Kathryn Wasserman Davis, a philanthropist who contributed millions of dollars to a fund that led efforts to restore the Hudson River, died April 23 at her home in Hobe Sound, Fla. She was 106.
Scenic Hudson, the Poughkeepsie, N.Y.-based environmental and cultural preservation group that Mrs. Davis supported, announced her death. The cause was not reported.
Officials with Scenic Hudson said Mrs. Davis grew to love the Hudson River when she was a graduate student at Columbia University and later when she and her husband lived in a hilltop home overlooking the river in suburban Tarrytown, N.Y.
Mrs. Davis took up kayaking in her 90s, which gave her a close-up view of the waterway and surrounding landscape the group was trying to preserve, said Ned Sullivan, president of Scenic Hudson, who served as her guide on annual expeditions for 13 years.
Mrs. Davis was born into a wealthy carpet-manufacturing family in Philadelphia on Feb. 25, 1907. After graduating from Wellesley College in Massachusetts in 1928, she traveled through the Caucasus Mountains on horseback during the first of what would be more than 30 visits to Russia.

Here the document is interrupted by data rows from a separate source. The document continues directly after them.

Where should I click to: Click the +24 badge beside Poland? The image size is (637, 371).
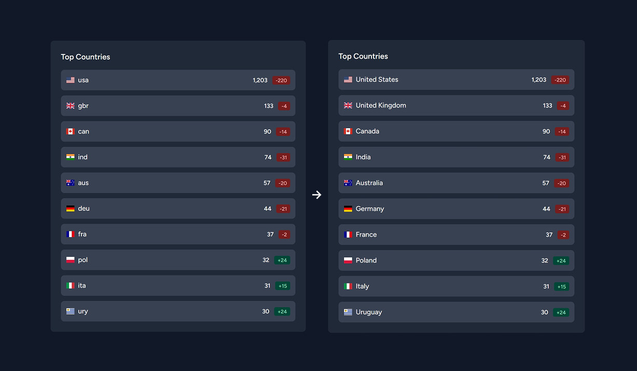[561, 260]
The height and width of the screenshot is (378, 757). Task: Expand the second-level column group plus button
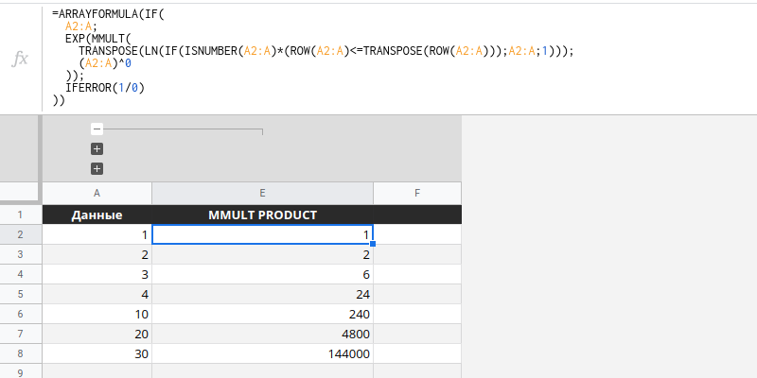point(97,149)
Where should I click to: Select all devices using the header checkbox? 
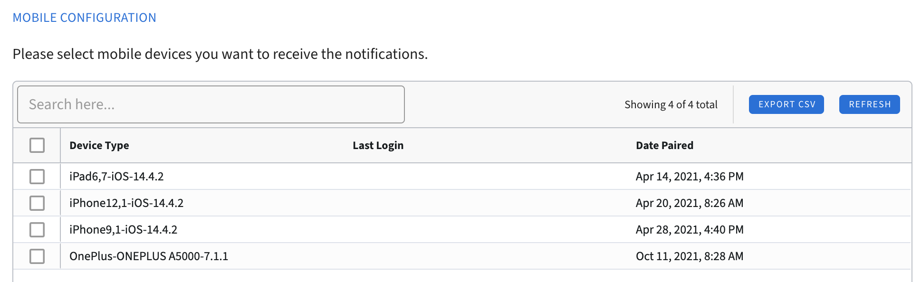click(x=37, y=145)
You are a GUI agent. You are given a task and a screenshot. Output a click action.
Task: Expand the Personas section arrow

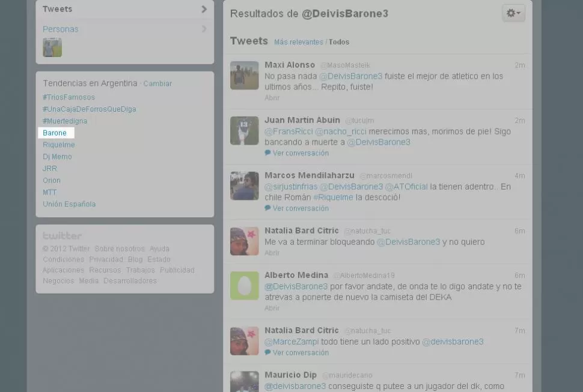pos(204,29)
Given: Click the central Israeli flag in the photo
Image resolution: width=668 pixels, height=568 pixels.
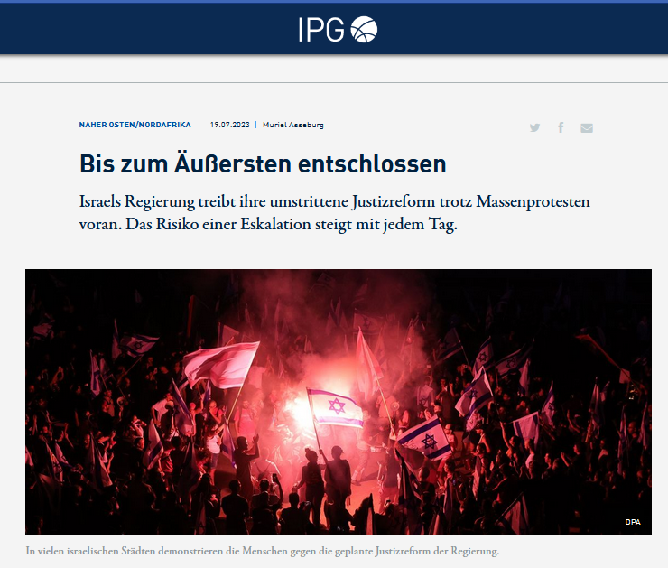Looking at the screenshot, I should coord(335,408).
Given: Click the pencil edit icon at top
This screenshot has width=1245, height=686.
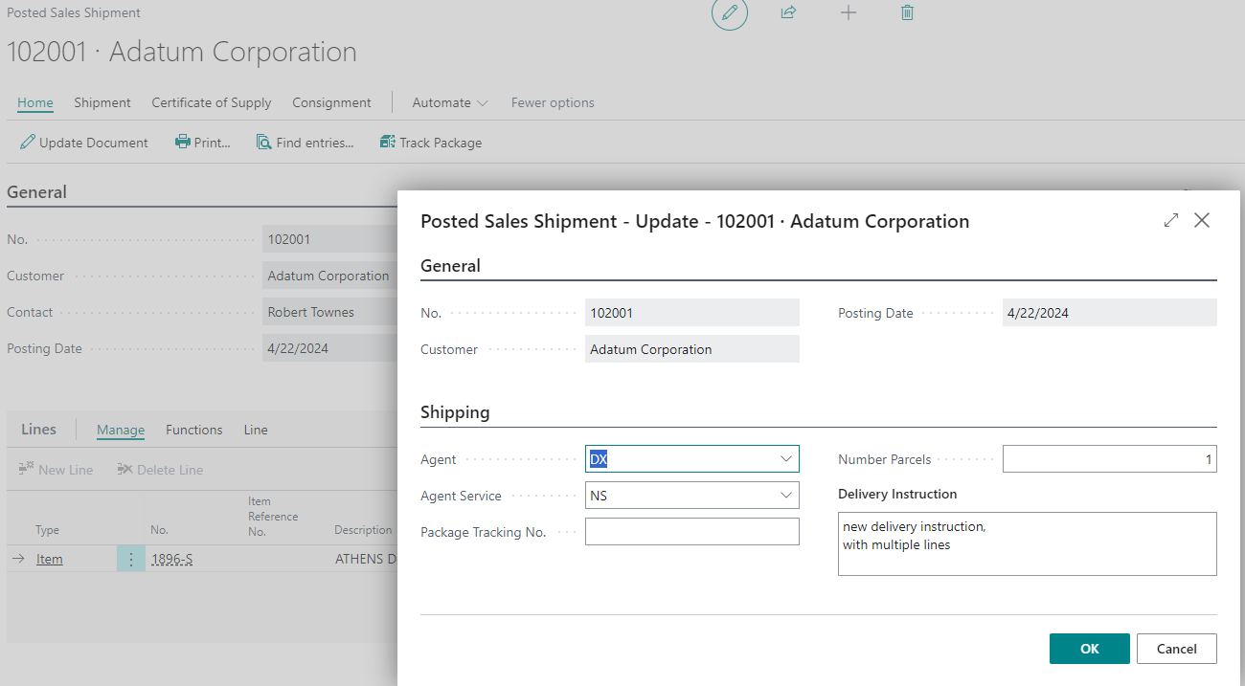Looking at the screenshot, I should (x=730, y=13).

“We ate wild berries for breakfast and spit-roasted mountain goat for dinner,” she told a Moscow newspaper in 2002, “and I couldn’t have been happier.”
In 1932, she married Shelby Cullom Davis, an investment banker who later served as U.S. ambassador to Switzerland during the Nixon and Ford administrations. He died in 1994.
After his death, Mrs. Davis initially focused her philanthropy on educational institutions. Several, including Wellesley and Harvard University, have named schools, centers or museums after her.
Scenic Hudson and preservation groups in Maine gained Mr. Davis’s financial support after she took up kayaking, her family said.
Her $20 million donation to the New York group in her 100th year led to major riverfront park improvements in Tarrytown and neighboring Sleepy Hollow, Sullivan said.
Survivors include two children, eight grandchildren and 11 great-grandchildren.